These colleges (and a few others) do not give out traditional grades. The professors write evaluations for each student.

I'm curious, how have people who attended a school like this faired?
 
My sister went to UCSC when evaluations were done narrative style instead of graded. She never intended to head to med school, but had no problems getting accepted into top grad schools for her area of interest.
 
I've heard of a bunch of people going through Brown and coming out with an Ivy League Degree but no grades. All Pass/Fail.
 
A surgeon I know did his undergrad at Reed and got into Stanford.
 
I don't know how they've faired, but if I had a degree from any school that didn't follow a standard grading system, I would feel like my degree was worthless.

Make sure that you avoid all of the medical schools with pass/fail grading systems. Otherwise you are going to have a worthless MD degree.

### RECORD EXCERPTS

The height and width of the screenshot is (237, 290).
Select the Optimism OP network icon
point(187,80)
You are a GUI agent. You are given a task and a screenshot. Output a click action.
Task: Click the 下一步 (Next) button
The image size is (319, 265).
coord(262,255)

### ASSIGNED TASK A
In the forum discussion on ungraded colleges, where did the surgeon mentioned do his undergraduate studies?
### ASSIGNED TASK B
Transcribe a passage from the forum discussion on ungraded colleges, beginning at the words "I'm curious, how" and stopping after the words "worthless MD degree.".

### ANSWER AREA A
Reed.

### ANSWER AREA B
I'm curious, how have people who attended a school like this faired?
 
My sister went to UCSC when evaluations were done narrative style instead of graded. She never intended to head to med school, but had no problems getting accepted into top grad schools for her area of interest.
 
I've heard of a bunch of people going through Brown and coming out with an Ivy League Degree but no grades. All Pass/Fail.
 
A surgeon I know did his undergrad at Reed and got into Stanford.
 
I don't know how they've faired, but if I had a degree from any school that didn't follow a standard grading system, I would feel like my degree was worthless.

Make sure that you avoid all of the medical schools with pass/fail grading systems. Otherwise you are going to have a worthless MD degree.